Bezieht sich das auch auf die Migration?
Auch hier soll die Zusammenarbeit vertieft werden. Die "British Border Force" soll in Echtzeit Informationen von Behörden in Aufnahmeländern wie Italien, Griechenland, den Balkanstaaten und den Kanarischen Inseln in Spanien erhalten, so der Guardian.
Was passiert beim Klimaschutz?
EU und Großbritannien bekundeten, dieselben Ziele zu haben. Die Emissionshandelssysteme werden miteinander verknüpft, um den Handel mit Emissionszertifikaten zu erleichtern. Ein gemeinsamer Strommarkt wird angestrebt.

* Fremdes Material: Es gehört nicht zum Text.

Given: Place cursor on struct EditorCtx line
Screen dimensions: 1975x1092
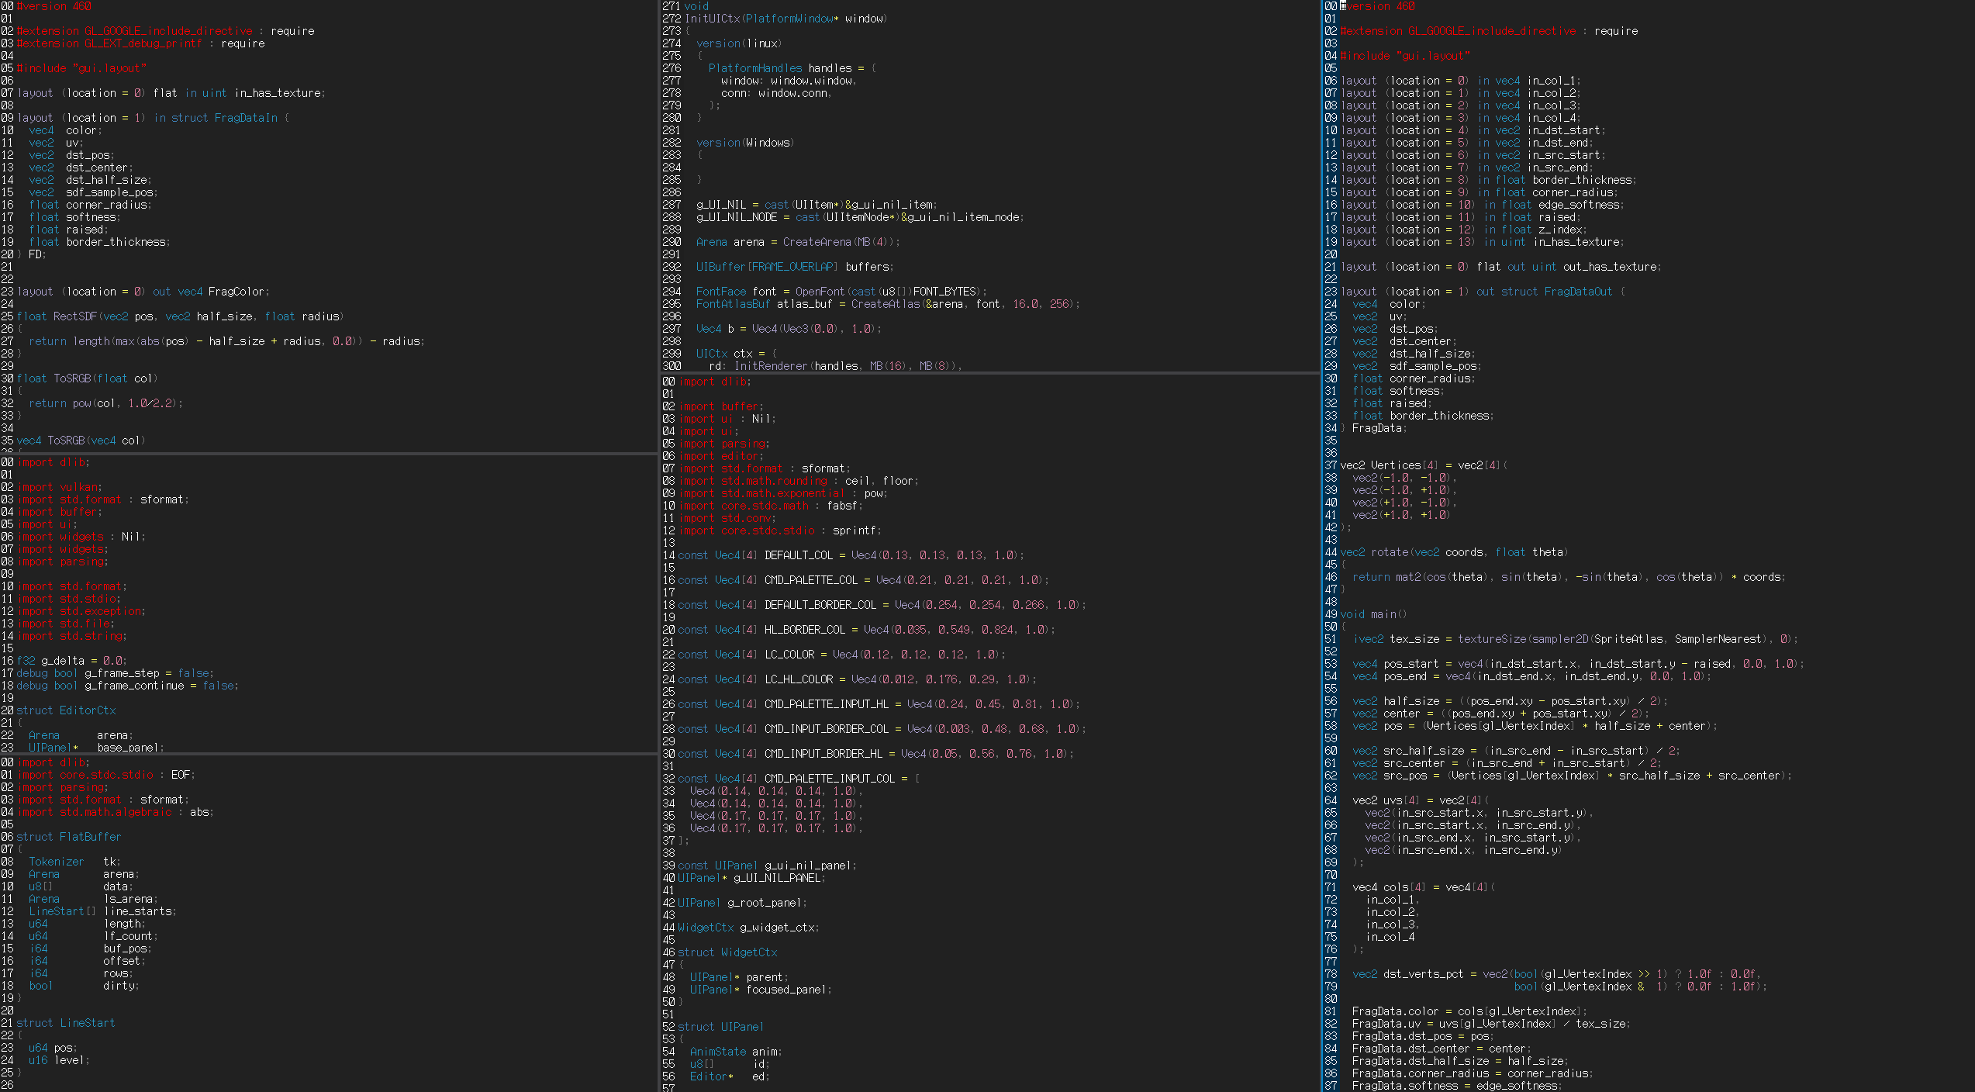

Was ist das jetzt mit der Fischerei?
In Großbritannien ein hochemotionales Thema. Im neuen Pakt mit der EU wurde aber lediglich festgeschrieben, dass die geltenden Regelungen bis 2038 fortgesetzt werden. Die EU-Fischereiflotten erhalten für weitere 12 Jahre, also bis 2038, Zugang zu britischen Gewässern. Diese Entscheidung stieß auf Kritik seitens der britischen Fischereiindustrie.
Warum sind die Briten darauf eingestiegen?
Das war in der Tat das letzte heikle Kapitel, das noch bis Montag früh verhandelt wurde. Die EU hat ausgenutzt, dass der Pakt in Großbritannien vorab durchsickerte, Starmer stand also unter Erfolgszwang. In Sachen Angelei: Die EU verpflichtete sich im Gegenzug, den bürokratischen Aufwand für britische Fischereibetriebe zu reduzieren, wenn sie ihre Waren in die EU exportieren wollen.
Warum ist das für die Briten relevant?
Weil sie 70 Prozent ihrer gefangenen Fische in die EU exportieren.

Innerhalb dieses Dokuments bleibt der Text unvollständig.